Please note: This PhD defence will take place in DC 3317 and online.
Sreeharsha Udayashankar, PhD candidate
David R. Cheriton School of Computer Science
Supervisor: Professor Samer Al-Kiswany
The exponential growth of digital data generation imposes severe performance and efficiency demands on modern datacenter infrastructure. While hardware accelerators, such as CPUs supporting SIMD instruction sets and network switches supporting P4-based programmability, have the potential to mitigate these bottlenecks, their adoption in large-scale systems is hindered by restrictive programming models and resource constraints.
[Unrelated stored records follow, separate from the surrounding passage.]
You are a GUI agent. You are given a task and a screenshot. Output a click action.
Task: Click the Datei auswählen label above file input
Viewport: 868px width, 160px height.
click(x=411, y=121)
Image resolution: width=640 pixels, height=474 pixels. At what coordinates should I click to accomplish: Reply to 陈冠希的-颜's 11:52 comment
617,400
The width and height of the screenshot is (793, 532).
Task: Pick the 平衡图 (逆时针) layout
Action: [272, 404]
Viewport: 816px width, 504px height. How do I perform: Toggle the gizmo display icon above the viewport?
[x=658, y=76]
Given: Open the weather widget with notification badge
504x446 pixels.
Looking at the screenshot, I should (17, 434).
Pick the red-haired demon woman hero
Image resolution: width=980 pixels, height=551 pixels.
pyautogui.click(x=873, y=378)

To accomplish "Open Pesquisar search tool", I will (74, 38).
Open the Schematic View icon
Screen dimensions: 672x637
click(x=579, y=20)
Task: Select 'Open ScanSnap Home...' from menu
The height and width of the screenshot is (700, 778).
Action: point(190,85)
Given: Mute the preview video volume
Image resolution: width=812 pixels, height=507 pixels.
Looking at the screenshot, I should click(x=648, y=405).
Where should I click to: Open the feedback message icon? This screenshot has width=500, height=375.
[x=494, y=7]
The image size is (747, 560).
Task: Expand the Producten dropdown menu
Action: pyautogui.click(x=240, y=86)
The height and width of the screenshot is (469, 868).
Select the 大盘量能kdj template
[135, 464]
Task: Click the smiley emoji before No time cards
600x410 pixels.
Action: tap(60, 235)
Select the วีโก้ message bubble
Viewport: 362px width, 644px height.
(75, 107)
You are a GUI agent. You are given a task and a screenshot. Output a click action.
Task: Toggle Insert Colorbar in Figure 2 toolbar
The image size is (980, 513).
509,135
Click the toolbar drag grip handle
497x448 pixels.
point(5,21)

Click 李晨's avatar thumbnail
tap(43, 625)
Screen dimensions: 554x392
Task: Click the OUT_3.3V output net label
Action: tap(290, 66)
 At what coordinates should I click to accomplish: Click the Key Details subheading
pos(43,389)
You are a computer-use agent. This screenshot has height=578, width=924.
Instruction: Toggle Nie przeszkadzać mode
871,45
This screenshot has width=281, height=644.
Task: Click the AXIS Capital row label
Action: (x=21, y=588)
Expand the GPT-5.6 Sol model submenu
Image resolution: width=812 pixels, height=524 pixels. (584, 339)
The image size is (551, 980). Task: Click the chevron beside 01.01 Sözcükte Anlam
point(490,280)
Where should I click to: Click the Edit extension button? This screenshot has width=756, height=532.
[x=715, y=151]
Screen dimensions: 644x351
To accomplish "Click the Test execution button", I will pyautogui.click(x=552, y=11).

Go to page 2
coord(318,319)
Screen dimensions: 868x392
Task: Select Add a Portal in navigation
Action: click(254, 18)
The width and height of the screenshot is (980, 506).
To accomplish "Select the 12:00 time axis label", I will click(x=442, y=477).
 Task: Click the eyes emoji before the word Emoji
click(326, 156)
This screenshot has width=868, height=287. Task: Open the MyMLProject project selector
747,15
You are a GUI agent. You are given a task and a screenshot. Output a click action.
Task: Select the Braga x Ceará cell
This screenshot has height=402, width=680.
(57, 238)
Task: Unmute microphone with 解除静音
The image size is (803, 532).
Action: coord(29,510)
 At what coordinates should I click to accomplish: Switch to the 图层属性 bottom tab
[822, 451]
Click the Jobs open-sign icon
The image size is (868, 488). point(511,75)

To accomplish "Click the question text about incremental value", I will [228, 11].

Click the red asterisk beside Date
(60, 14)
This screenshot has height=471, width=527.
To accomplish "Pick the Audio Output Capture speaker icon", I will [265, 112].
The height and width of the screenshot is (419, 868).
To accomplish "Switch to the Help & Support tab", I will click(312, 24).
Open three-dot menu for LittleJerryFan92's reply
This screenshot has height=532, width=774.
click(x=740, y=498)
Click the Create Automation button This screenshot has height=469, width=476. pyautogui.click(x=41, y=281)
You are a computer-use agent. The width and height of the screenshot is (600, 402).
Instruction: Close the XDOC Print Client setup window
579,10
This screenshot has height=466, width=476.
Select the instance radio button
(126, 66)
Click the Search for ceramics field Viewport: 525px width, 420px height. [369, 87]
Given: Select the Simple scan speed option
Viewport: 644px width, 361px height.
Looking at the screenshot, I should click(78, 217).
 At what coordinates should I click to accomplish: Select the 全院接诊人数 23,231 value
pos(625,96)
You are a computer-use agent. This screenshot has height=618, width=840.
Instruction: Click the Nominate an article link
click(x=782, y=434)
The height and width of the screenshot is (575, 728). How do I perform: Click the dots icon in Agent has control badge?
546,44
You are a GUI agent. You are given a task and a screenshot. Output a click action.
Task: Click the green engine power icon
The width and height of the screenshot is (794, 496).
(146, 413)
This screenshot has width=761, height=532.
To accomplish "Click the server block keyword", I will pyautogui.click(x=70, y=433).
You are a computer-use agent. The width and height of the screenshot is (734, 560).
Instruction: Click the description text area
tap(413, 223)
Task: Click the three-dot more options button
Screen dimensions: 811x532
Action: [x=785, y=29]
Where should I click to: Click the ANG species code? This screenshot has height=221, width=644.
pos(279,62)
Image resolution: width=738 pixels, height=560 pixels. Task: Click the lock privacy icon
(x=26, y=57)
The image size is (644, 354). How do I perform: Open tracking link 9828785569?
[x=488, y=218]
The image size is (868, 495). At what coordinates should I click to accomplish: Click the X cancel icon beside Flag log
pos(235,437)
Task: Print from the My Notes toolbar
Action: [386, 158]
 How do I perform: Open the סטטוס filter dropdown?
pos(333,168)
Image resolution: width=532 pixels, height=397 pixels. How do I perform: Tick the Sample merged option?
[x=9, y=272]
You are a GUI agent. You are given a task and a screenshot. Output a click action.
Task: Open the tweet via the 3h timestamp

This thesis addresses these challenges by redesigning deduplicated storage systems and cluster schedulers to leverage hardware-acceleration effectively.
This thesis first presents VectorCDC, a method for accelerating data deduplication by restructuring hashless content-defined chunking (CDC) algorithms to exploit vector instructions. By identifying and optimizing common processing patterns, specifically Extreme Byte Searches and Range Scans, VectorCDC achieves throughput improvements of 8.35x–26.2x over existing vector-accelerated techniques and up to 207.2x over unaccelerated baselines across x86, ARM, and IBM architectures.
To further address the throughput degradation of CDC algorithms at the large chunk sizes favored by production systems, this thesis presents SeqCDC. SeqCDC is a novel chunking algorithm that uses a novel lightweight boundary detection mechanism and content-defined data skipping. SeqCDC improves chunking throughput by 10x over unaccelerated algorithms and 25–30% over the fastest vector-accelerated alternatives, while minimally affecting deduplication efficiency.
Finally, this thesis proposes Draconis, a network-accelerated scheduler built using P4 programmable switches, designed to support microsecond-scale workloads. Draconis forgoes the inefficient design adopted by prior switch-based schedulers by implementing a switch-compatible task queue with delayed pointer correction, eliminating the latency penalties caused by node-level blocking. Evaluation results demonstrate that Draconis reduces the 99th percentile scheduling delay by 3x–200x over state-of-the-art network-accelerated solutions, and increases scheduling throughput by 52x–116x over state-of-the-art server-based solutions.
To attend this PhD defence in person, please go to DC 3317. You can also attend virtually on MS Teams.